Putin lashes out at US policies in Iraq, Iran
Russian President Vladimir Putin lashed out at US policies in Iraq and Iran in a national phone-in broadcast on Thursday, and announced new nuclear weapons for Russia’s increasingly powerful armed forces.
Speaking live on national television and radio with Russians from across the vast country, Putin called the US intervention in Iraq a “dead end” and suggested that the US-led invasion was aimed at controlling Iraqi oil fields. He told one caller that any outside power dreaming of snatching Russia’s own massive oil and gas wealth was indulging in “political erotica”.
“Russia has the strength and the means to defend itself,” added Putin, who is due to step down next year, yet still has no obvious successor. In a link-up with servicemen at the Plesetsk nuclear missile base, Putin announced that Russia would build another new nuclear submarine next year and was also planning a “completely new” atomic weapon, on which he did not elaborate. “We have grandiose plans and they are absolutely realistic,” Putin said, speaking hours after the military announced the successful test firing of a Topol intercontinental ballistic missile.
Putin then delivered a swipe at Washington’s tough stand on Iran, saying that Russia’s insistence on negotiations with the Islamic Republic over its Russian-backed nuclear power programme was better than “threats, sanctions or even force”. He called media reports of an assassination plot against him in Iran that surfaced on the eve of his visit on Tuesday to Tehran as an attempt to “wreck” his visit.

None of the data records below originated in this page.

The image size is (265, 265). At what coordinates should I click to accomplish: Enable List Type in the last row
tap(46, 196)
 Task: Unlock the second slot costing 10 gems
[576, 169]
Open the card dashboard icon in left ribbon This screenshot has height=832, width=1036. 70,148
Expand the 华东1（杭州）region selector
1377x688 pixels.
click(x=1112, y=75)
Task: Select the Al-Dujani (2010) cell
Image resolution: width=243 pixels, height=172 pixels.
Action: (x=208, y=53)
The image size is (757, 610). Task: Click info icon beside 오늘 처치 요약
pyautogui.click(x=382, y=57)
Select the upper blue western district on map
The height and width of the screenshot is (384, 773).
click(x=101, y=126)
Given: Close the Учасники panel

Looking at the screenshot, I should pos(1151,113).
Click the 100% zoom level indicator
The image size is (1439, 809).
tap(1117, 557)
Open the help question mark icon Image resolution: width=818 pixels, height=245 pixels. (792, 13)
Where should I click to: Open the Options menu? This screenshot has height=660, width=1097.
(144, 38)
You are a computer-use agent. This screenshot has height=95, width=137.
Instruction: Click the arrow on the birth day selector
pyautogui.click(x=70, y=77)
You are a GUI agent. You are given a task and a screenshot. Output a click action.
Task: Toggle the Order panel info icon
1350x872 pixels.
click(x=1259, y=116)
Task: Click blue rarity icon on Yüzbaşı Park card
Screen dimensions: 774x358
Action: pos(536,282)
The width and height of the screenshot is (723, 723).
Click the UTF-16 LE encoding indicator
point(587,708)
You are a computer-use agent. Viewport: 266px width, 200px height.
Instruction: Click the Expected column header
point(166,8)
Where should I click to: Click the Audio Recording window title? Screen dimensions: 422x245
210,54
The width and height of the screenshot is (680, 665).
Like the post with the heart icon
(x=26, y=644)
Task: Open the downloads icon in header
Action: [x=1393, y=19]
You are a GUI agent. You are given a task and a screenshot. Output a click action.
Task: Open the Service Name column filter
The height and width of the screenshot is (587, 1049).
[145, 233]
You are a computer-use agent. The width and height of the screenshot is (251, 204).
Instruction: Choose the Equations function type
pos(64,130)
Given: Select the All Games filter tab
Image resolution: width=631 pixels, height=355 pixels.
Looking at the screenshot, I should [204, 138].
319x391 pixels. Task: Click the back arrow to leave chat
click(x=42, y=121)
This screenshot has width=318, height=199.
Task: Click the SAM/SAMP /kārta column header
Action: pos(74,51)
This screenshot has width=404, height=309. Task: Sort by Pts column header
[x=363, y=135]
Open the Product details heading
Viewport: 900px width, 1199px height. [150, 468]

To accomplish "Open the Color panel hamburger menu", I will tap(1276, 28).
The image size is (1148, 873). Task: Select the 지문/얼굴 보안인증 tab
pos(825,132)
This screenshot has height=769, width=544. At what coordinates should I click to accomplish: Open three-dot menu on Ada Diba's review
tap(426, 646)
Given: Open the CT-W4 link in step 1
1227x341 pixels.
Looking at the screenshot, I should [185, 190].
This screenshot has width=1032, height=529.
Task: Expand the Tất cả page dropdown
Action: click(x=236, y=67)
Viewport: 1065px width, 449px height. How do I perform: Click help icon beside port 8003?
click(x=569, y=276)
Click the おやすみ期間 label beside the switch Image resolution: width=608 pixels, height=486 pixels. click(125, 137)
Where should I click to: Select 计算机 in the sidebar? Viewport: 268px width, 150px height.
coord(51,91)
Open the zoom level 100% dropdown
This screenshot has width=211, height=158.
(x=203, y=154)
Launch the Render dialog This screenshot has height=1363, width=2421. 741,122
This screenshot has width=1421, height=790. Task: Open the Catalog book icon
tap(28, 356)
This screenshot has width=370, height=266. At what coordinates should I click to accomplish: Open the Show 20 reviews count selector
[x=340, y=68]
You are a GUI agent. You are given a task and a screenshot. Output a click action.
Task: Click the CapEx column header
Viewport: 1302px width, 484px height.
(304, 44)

This was Putin’s sixth such phone-in during eight years in power, but was under particular scrutiny for clues to Putin’s future political career after December parliamentary and March presidential elections. Putin, 55, has left the world guessing about what he will do after the March election, in which he is barred by the Constitution from seeking a third consecutive presidential term.
The former KGB officer, who came to power in 2000, repeated on Thursday that he will step down, saying “there will be another person here in the Kremlin in 2008”. Putin said the economy was booming, but conceded that the government was so far unable to control inflation of 8.5% and rising beyond “the planned parameters”. However, he trumpeted economic growth of 7.7%, saying “the results of this year were positive, even better than we expected”.
There has been a more than doubling of foreign investment, 13.4% increase in incomes, and 5.1% increase in pensions, he said, while gold and foreign currency reserves are at record levels. Putin also claimed credit for a slowdown in the country’s catastrophic mortality rate, saying that government benefits to families were having an effect.